今まで複数召喚に成功したのが藤丸くんしか居なかったから、魔術師なら出来ると思い込んでいたのだけれどもしかしたら個人差があるのかもしれないし…なんて分析を始めるロマニ。すぐさまデータとして保存されてそうだ。
2人は決してスバルちゃんのせいじゃないよと明るく言ってくれるが、スバル自身は自分の力不足に感じて何だか複雑だ。せっかく何かしら少しでも力になれると思ったのに、まさか力になれないとは。はあ、と息を吐きながら本を閉じる私の横でダヴィンチちゃんの視線がスッと傍らにいたランサーの方に向く。


「もしくは、余程そこの槍兵さんの独占欲が強いのか」

「え、」

「あ?」


ダヴィンチちゃんの言葉に思わずランサーとほぼ同時に声が零れる。問題点はそこじゃない気がするのだが。ニヤニヤと不審な笑みを浮かべるダヴィンチちゃんにそんな馬鹿なと苦笑すれば、ランサーは徐に寄りかかっていた壁から体を離してゆっくりとこちらへ近づいてくる。

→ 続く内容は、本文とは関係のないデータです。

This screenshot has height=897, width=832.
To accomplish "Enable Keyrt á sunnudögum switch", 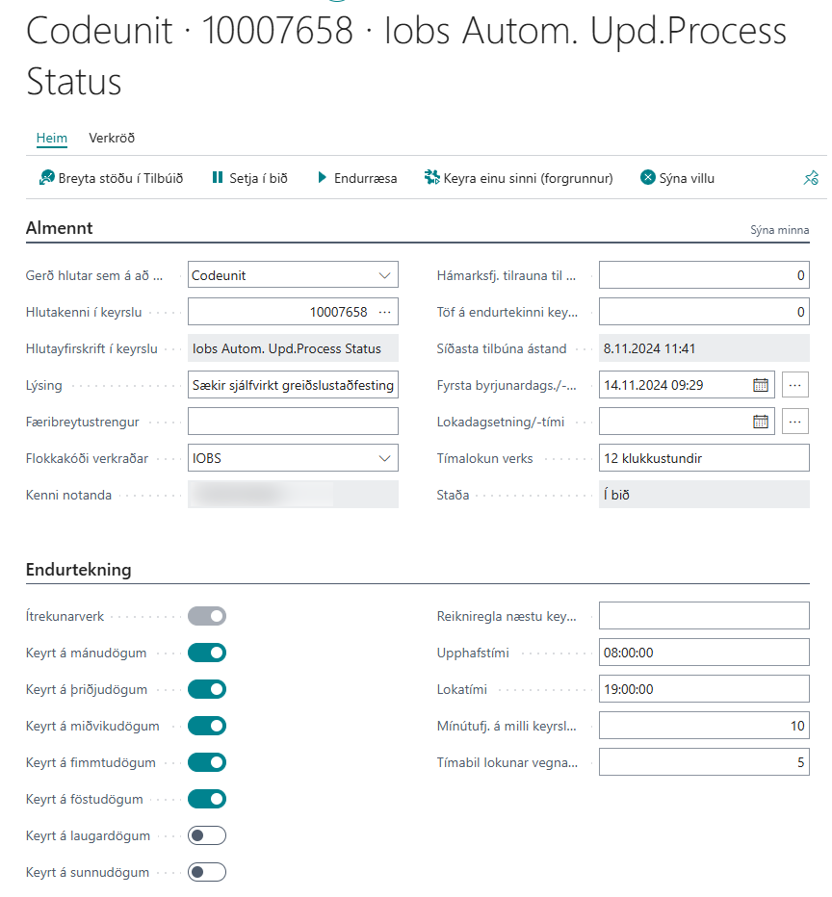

「別に俺ァ端から嬢ちゃんが他の英霊(ヤツ)を召喚しようが契約しようが嬢ちゃんが望むなら気にしねぇつもりだったが…」


彼の青い髪がふわりと揺れ、両耳に付いた銀色のイヤリングが揺れて微かに光る。ゆっくりと近づいてきた彼がピタリと私の目の前で立ち止まり、ニイッと口の端を吊り上げたのを見上げる形で見つめていると、


「まぁこれで、俺のマスター様は"浮気できねぇ"ってこったな」


なんて嬉しそうに高らかに言うものだから一瞬だけ思考が停止してしまう。ぶふっ!と横で噴き出すダヴィンチちゃんの声と通信の向こうで微かに咽ているらしいロマニの声で徐々に意識が戻ってくる。


「ッ!!!」

「痛だあああ?!!」


かあああっと一気に熱くなる顔に、気が付けば目の前でこれまた綺麗な笑顔を浮かべているランサーの頬に向けて思いきり平手を振るっていた。